> **Data section**:

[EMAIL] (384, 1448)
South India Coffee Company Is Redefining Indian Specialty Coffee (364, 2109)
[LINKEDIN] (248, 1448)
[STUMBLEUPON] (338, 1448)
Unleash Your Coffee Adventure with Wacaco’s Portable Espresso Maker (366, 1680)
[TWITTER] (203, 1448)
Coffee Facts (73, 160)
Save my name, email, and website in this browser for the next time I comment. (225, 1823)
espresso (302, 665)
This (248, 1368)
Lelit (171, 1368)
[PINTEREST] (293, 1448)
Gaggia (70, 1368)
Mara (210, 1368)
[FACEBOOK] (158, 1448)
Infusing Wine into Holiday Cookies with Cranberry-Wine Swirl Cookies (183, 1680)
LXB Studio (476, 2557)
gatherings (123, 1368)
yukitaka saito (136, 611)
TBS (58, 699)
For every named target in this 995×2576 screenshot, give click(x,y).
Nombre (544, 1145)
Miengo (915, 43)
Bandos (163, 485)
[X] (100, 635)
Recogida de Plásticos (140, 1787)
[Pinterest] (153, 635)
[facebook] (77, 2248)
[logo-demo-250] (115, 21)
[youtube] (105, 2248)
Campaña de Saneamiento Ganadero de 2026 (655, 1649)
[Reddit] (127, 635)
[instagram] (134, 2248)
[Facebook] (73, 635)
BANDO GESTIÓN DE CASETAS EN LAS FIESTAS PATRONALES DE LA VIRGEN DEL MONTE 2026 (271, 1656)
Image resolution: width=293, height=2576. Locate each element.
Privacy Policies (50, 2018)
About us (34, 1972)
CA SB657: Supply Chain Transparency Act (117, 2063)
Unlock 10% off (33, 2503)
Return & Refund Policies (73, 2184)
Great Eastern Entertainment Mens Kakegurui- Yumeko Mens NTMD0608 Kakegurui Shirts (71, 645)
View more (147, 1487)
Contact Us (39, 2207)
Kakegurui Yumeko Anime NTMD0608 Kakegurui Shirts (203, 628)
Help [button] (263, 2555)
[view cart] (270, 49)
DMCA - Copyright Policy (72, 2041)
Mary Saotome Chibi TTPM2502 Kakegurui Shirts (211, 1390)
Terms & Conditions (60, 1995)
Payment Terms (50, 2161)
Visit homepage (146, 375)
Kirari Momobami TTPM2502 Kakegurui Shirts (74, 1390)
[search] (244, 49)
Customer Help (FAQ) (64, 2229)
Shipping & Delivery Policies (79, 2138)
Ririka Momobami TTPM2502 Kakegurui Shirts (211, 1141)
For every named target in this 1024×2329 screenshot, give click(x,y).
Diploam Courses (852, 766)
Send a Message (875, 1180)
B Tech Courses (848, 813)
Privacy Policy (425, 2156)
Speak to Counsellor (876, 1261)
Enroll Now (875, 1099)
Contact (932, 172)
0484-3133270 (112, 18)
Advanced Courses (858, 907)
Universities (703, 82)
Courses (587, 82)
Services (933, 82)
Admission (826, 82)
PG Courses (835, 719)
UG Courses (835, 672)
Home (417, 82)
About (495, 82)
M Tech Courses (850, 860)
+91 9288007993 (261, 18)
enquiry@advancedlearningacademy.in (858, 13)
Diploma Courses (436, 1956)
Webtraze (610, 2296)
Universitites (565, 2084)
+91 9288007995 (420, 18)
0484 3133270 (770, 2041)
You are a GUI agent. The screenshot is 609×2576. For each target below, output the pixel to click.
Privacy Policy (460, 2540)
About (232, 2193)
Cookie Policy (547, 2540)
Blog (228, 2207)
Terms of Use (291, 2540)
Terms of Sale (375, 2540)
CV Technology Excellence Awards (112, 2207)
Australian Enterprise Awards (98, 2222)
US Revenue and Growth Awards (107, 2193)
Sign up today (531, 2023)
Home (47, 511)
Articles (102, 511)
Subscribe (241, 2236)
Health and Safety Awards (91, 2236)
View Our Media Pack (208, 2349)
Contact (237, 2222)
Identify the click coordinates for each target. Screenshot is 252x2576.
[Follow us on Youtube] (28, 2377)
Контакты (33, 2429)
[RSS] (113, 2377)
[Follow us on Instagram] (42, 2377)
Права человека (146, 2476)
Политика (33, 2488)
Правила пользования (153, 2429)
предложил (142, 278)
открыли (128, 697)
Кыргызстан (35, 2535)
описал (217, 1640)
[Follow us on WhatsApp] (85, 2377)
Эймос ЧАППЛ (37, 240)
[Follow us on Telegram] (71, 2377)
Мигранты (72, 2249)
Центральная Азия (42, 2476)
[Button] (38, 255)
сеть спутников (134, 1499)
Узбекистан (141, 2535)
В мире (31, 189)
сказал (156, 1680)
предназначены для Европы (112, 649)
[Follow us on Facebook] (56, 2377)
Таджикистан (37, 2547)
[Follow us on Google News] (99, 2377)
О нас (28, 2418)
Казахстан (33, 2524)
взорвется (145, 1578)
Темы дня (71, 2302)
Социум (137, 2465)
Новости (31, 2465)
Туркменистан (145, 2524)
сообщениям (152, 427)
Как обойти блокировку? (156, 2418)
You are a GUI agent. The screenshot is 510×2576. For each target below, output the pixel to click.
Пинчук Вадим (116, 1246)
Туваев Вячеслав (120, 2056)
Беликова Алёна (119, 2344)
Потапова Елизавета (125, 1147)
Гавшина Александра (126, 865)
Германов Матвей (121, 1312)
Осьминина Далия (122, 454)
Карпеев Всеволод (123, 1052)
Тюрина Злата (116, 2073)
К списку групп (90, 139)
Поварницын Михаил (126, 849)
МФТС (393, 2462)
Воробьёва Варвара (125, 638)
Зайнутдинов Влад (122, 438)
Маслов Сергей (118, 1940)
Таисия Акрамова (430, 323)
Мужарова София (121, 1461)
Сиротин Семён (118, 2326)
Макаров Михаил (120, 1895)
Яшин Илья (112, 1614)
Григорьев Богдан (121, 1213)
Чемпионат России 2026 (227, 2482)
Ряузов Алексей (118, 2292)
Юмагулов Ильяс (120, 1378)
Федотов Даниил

> **What to work on**:
Out of the data above, transcribe exactly and only the lines starting with the line that has "предложил (142, 278)" and going on through the line that has "[Button] (38, 255)", both included.

> **Response to this exercise**:
предложил (142, 278)
открыли (128, 697)
Кыргызстан (35, 2535)
описал (217, 1640)
[Follow us on WhatsApp] (85, 2377)
Эймос ЧАППЛ (37, 240)
[Follow us on Telegram] (71, 2377)
Мигранты (72, 2249)
Центральная Азия (42, 2476)
[Button] (38, 255)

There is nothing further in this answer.